DOCUMENT:
%%

OPERATION BLANCHE
En ce
printemps débutant, je me disais que nos montagnes françaises, encore
couvertes de neige, n'étaient guère propices à l'activité cyclo-montagnarde.
Aussi me décidais-je à me rendre dans le sud de l'Italie, en Calabre
précisément : à cette latitude, je ne devais pas connaître de gros problèmes
d'intempéries, selon moi.
D'entrée de
jeu, je fus surpris d'apercevoir de sérieuses tâches de neige sur les flancs
de l'Aspromonte, cet immense cône qui, de ses 1955 m, domine la ville de
Reggio di Calabre. Quelques jours plus tard, légèrement plus au nord, je
claquais des dents sous une neige à gros flocons, à 700 m d'altitude ! Une
neige qui ne tint tout de même pas, mais mes projets initiaux de camping
sauvage se transformèrent bien vite en "maison abandonnée sauvage" : pour le
soir, je recherchais systématiquement un abri, soit hangar, soit maison en
construction ou abandonnée, ou encore refuge forestier, qui offrait
l'opportunité de se faire un réchauffant feu de bois.

%%

DONNÉES RECUEILLIES:

%%

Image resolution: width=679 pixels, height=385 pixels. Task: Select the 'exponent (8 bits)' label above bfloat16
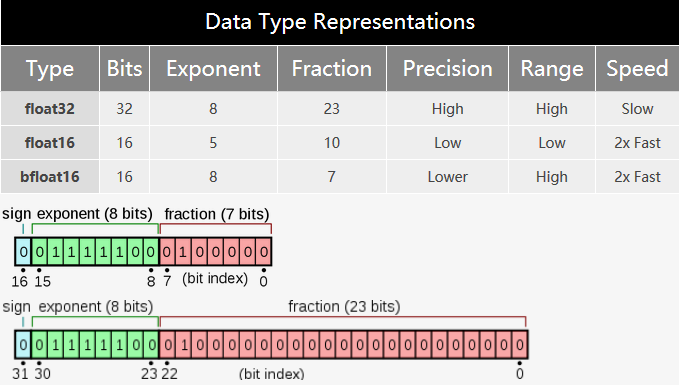click(x=94, y=214)
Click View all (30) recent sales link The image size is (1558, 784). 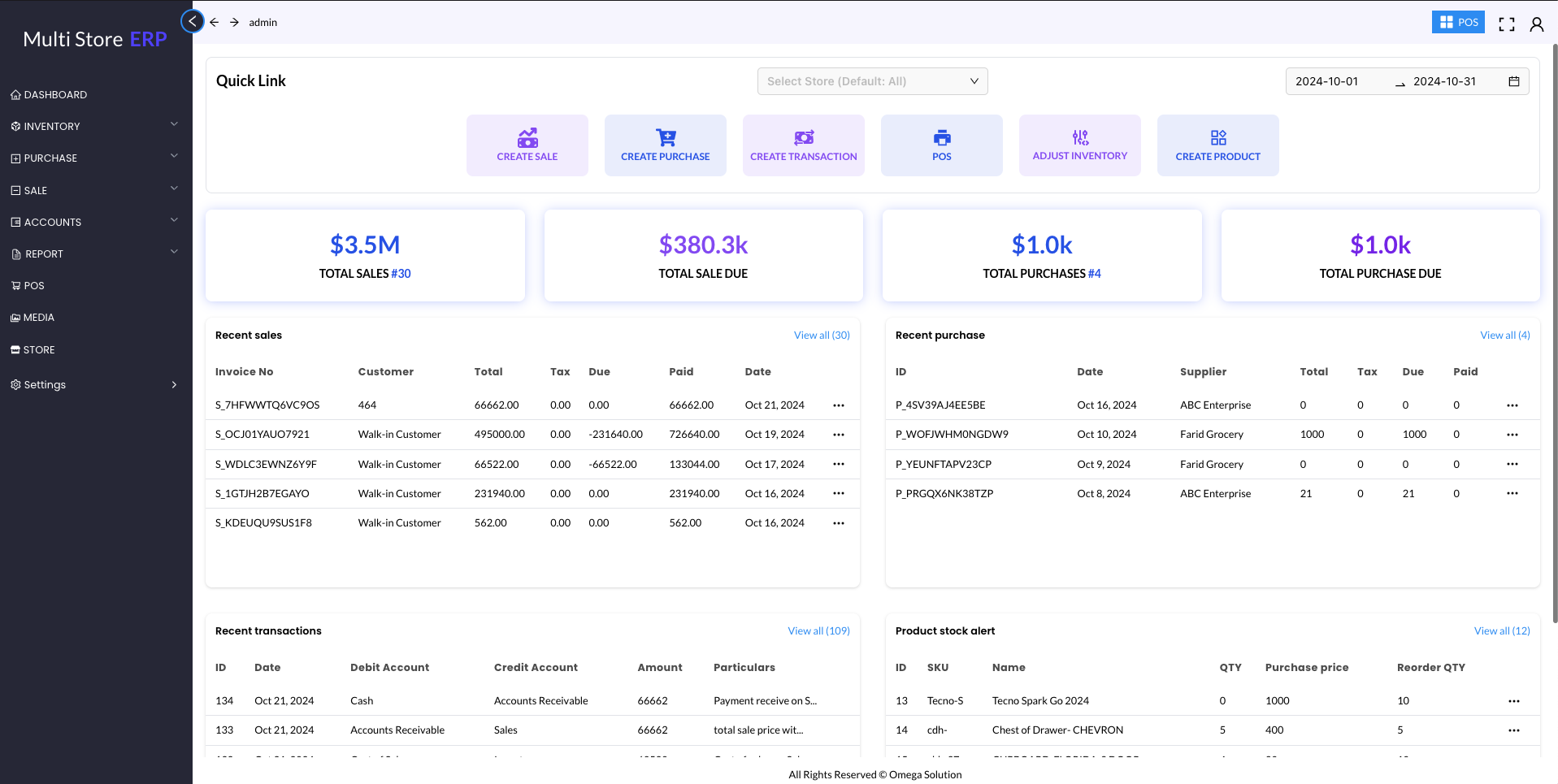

%%

CONSIGNE DONNÉE 1:
Les affirmations suivantes sont-elles conformes au récit de voyage en Calabre ? Répondez par oui ou par non à (a), (b) et (c), en citant chaque fois les mots décisifs du récit.
(a) Au début du printemps, les montagnes françaises étaient encore enneigées selon le récit.
(b) La neige tombée à 700 m d'altitude a tenu au sol.
(c) Le soir, l'abri recherché devait permettre de faire un feu de bois.
CONSIGNE DONNÉE 2:
Prolongez le récit du voyage à vélo en Calabre, en reprenant juste après sa dernière phrase.

CORRIGÉ DE L'EXERCICE 1:
(a) Oui : « nos montagnes françaises, encore couvertes de neige ».
(b) Non : « Une neige qui ne tint tout de même pas ».
(c) Oui : « qui offrait l'opportunité de se faire un réchauffant feu de bois ».

CORRIGÉ DE L'EXERCICE 2:
Cela ne
m'empêchait pas de m'approcher de l'autre massif de la Calabre, celui de la
Sila, culminant à 1929 m. Un bien beau massif, parsemé de jolis lacs de
montagne, eux-mêmes entourés d'un parc national. Une fois de plus, la neige
était au rendez-vous, et, franchissant le Valico di Pettinascura, et dévalant
la descente, je me demandais si je ne me trouvais pas quelque part vers le
pôle nord, en plein mois de janvier.
Bon, ne nous
décourageons pas. Surtout que le temps semblait s'améliorer légèrement
ensuite. Tournicotant autour des lacs, je me décidais finalement à emprunter
la route la plus haute du massif, menant au pied du Monte Botte Donato. Le
soir précédent, je franchissais le Colle d'Ascione, 1387 m, et me réfugiais
dans un abri de cantonniers, au bout du Lago d'Arvo.
Au petit
matin, le jour même pas levé, une surprise m'attendait : un paysage blanc (si
je puis dire, puisqu'il faisait encore noir), il avait un peu neigé dans la
nuit. Cet avertissement ne me suffisait pas, et je partais néanmoins à la
conquête du sommet. Jusqu'à 1400 m d'altitude, pas de problème le long de
cette route forestière courant sur une crête. Puis les premières plaques de
neige firent leur apparition, d'abord dans les fossés, puis sur la route. A
1600 m, je commençais à rouler sur une fine couche de neige.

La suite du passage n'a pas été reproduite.